3

I know this may sounds like a duplicate question, but that's because I don't know how to describe this question properly.

For some reason I got a bunch of unicode string like this:

a = u'\xcb\xea'

As you can see, it's actually bytes representation of a Chinese character, encoding in gbk

>>> print(b'\xcb\xea'.decode('gbk'))
岁

u'岁' is what I need, but I don't know how to convert u'\xcb\xea' to b'\xcb\xea'.
Any suggestions?

2 Answers 2

5

It's not really a bytes representation, it's still unicode codepoints. They are the wrong codepoints, because it was decoded from bytes as if it was encoded to Latin-1.

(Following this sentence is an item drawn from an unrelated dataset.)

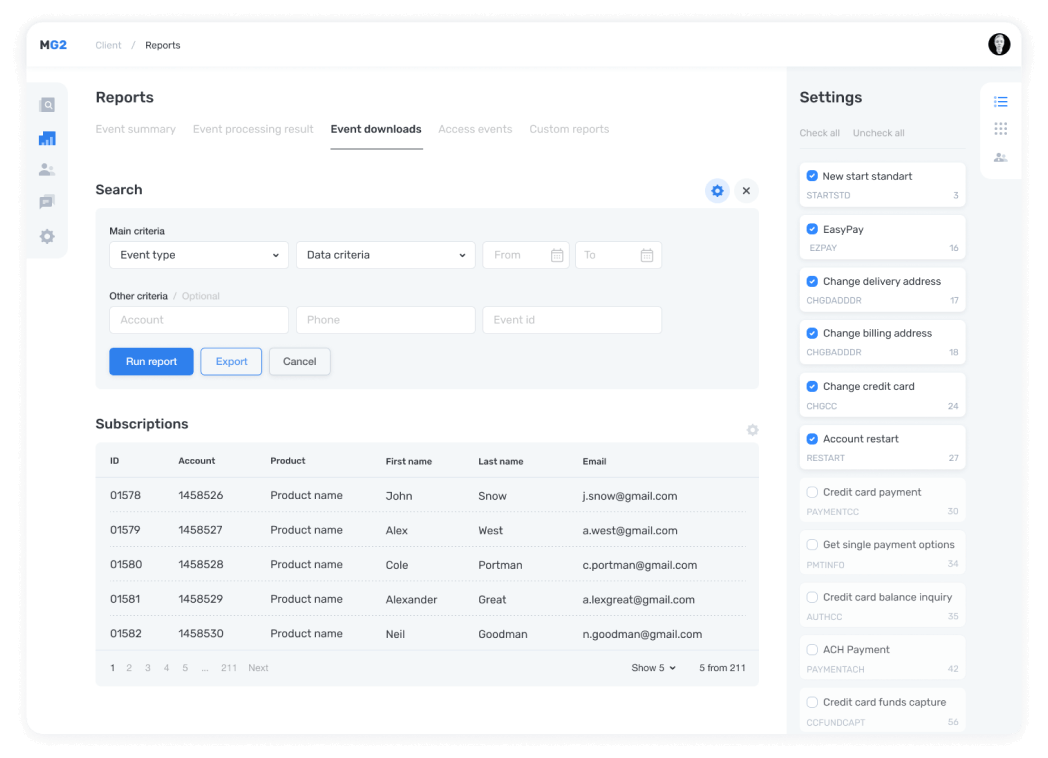1048x758 pixels.
Task: Switch to grid view icon in right panel
Action: [1000, 129]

Encode to Latin 1 (whose codepoints map one-on-one to bytes), then decode as GBK:

a.encode('latin1').decode('gbk')

Demo:

>>> a = u'\xcb\xea'
>>> a.encode('latin1').decode('gbk')
u'\u5c81'
>>> print a.encode('latin1').decode('gbk')
岁
Sign up to request clarification or add additional context in comments.

1 Comment

Amazing, that's the answer!
0

The simpliest way for python2 is to use the repr():

>>> key_unicode = u'uuuu\xf6\x9f_\xa1\x05\xeb9\xd4\xa3\xd1'
>>> key_ascii = 'uuuu\xf6\x9f_\xa1\x05\xeb9\xd4\xa3\xd1'
>>> print(key_ascii)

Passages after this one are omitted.